On developing characters:
“I am a very ear-driven writer; I hear a character before I see them.”

On the order of writing:
“Plot comes last. Hearing the character comes first. The ending is also last because the ending is what shapes the meaning.”

On how just-published writers claim not to have unpublished books in the drawer:
[pantomimed a growing nose] “That’s just a crock.”

On her inspiration for depressing tales:
“You don’t get to decide the substance of your creative source. I just seem to have come from a dark place. When I was young, my brother would read me Edgar Allen Poe. So I didn’t sleep from when I was six until I was twelve.”

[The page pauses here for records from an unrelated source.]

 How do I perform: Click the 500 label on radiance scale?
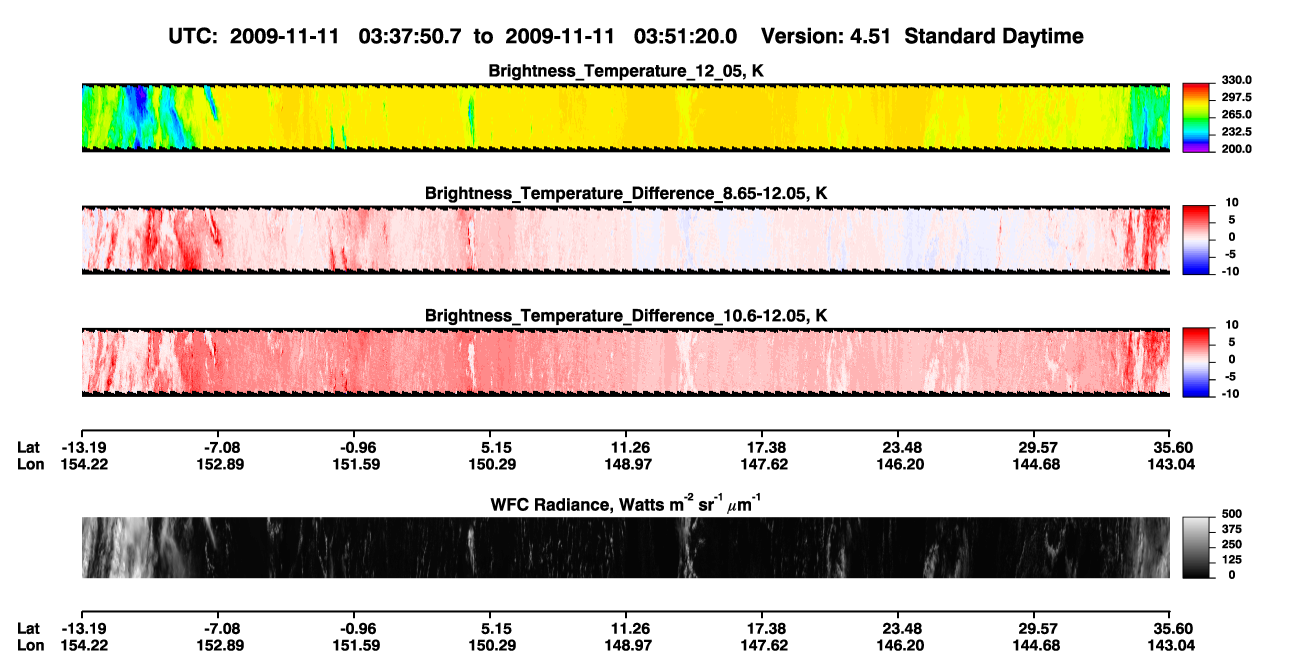[x=1229, y=513]
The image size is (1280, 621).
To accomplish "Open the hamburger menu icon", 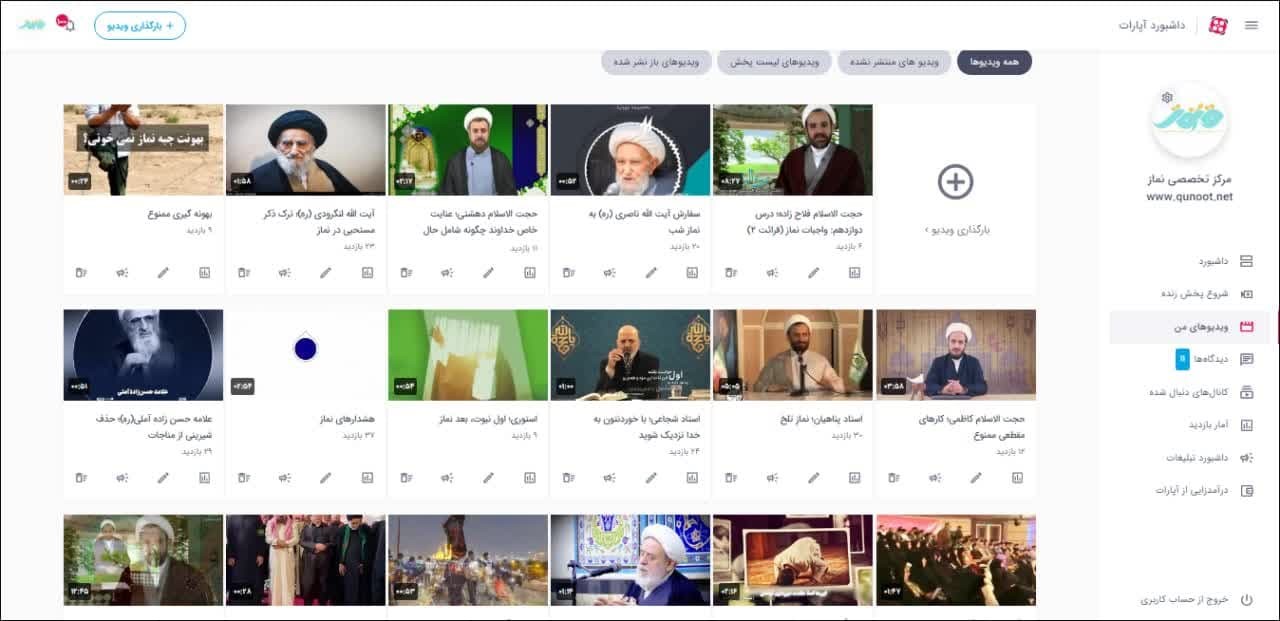I will click(x=1251, y=25).
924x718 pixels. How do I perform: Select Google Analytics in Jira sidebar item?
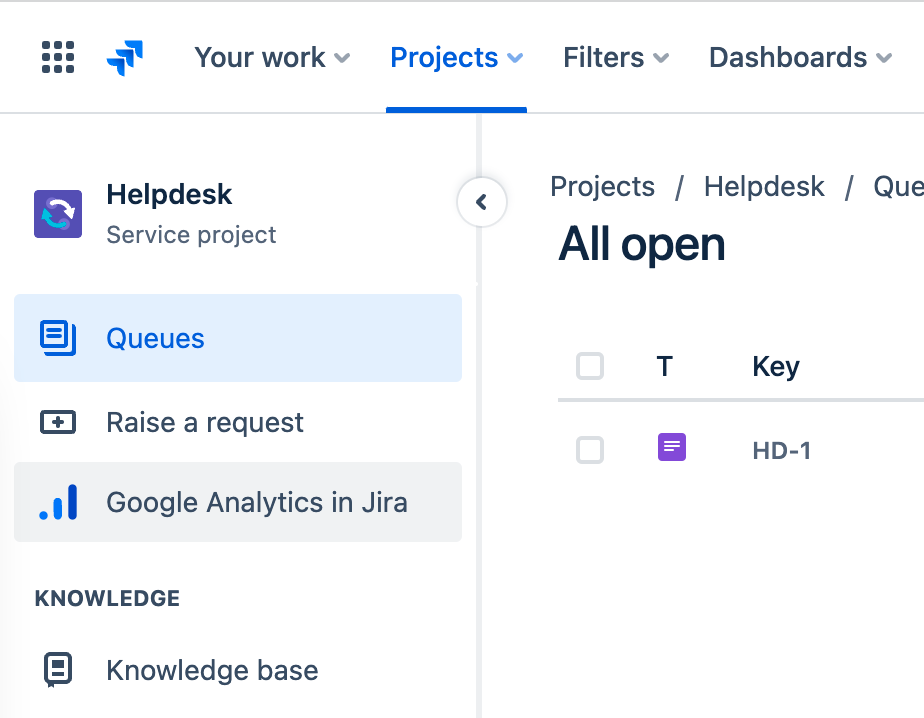point(256,502)
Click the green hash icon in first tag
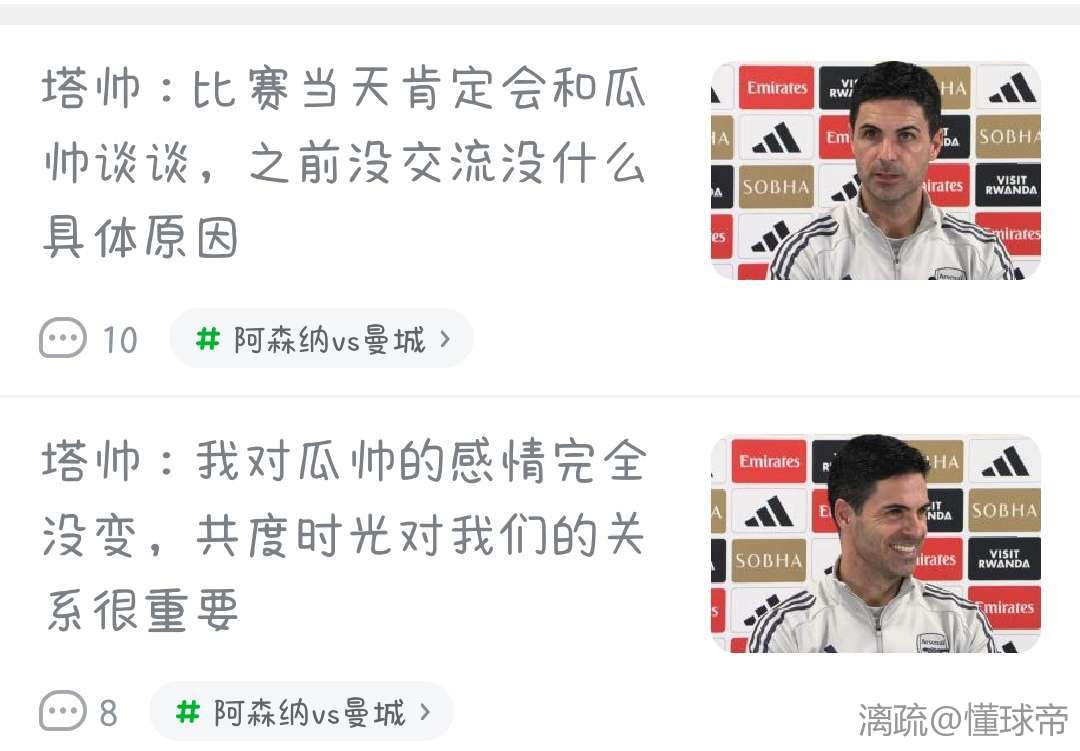Image resolution: width=1080 pixels, height=751 pixels. (207, 339)
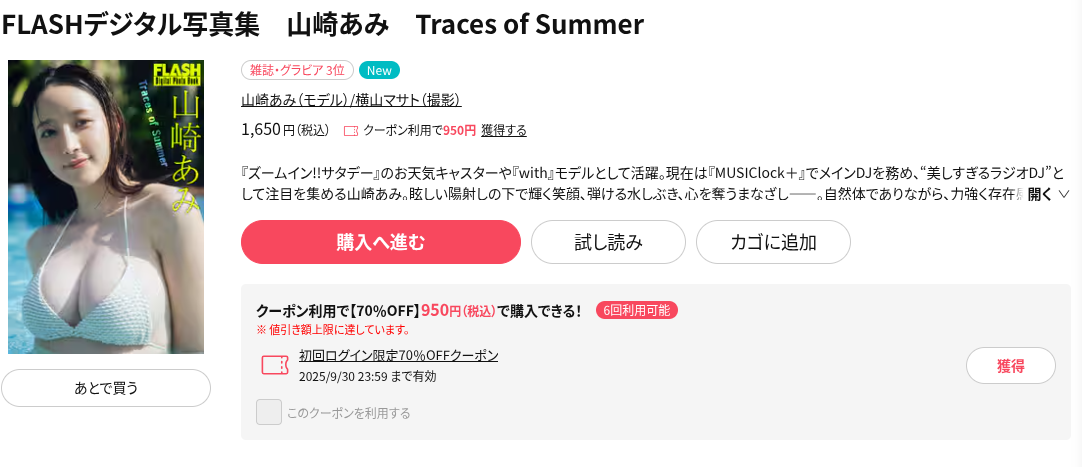The width and height of the screenshot is (1082, 467).
Task: Open the 横山マサト(撮影) photographer link
Action: coord(407,100)
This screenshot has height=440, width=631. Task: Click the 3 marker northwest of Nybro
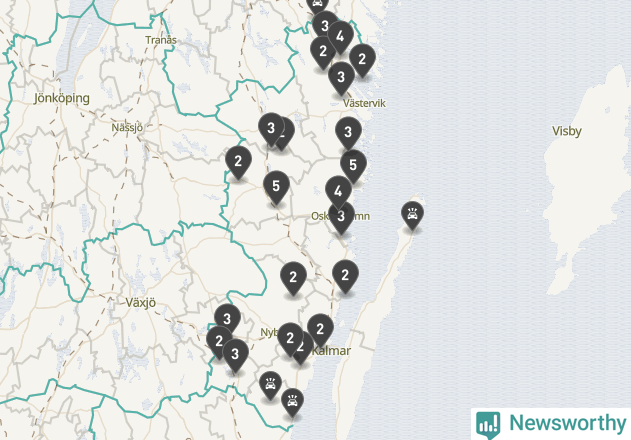(x=227, y=319)
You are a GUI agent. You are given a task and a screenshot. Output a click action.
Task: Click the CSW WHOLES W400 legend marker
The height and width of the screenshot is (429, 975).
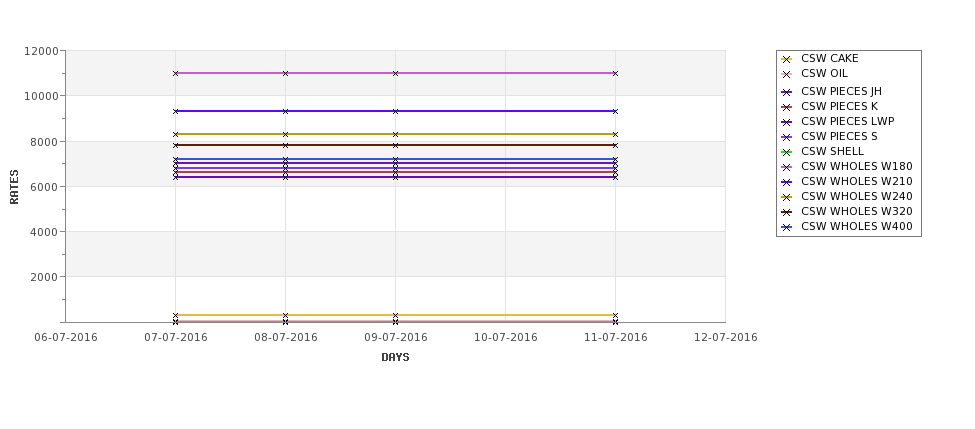[786, 227]
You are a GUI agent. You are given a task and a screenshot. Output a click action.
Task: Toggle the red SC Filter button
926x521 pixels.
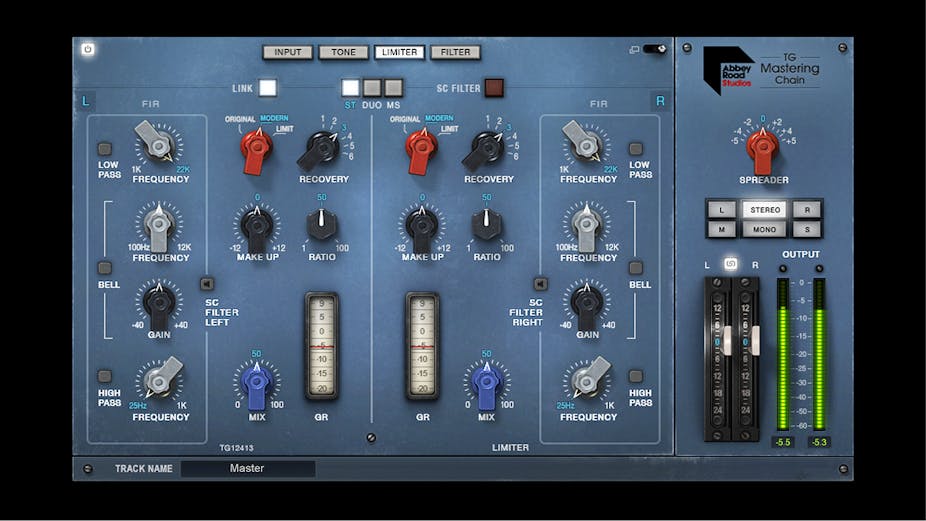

On making suicide realistic:
“One thing I did was to go to web sites for bereaved people every day or two, to remind myself, this is happening right now and I need to get it right.”

On how she picked a type of suicide for her character Michael:
“I really went through the metaphorical connotations of suicide: someone who takes pills wants to sleep. Someone who hangs themselves is suspended. Someone who drowns wanted to drown themselves. Michael – with profound self-hatred, and because he’s an intellectual – shoots himself in the head.”

On having a moral obligation to her readers:
“How do you reconnect people to the entire range of human possibility? They want to play happy all the time and when they feel something else they feel like they’re doing something wrong. So we need the whole range of human emotion. My moral obligation is to reconnect people with being human.”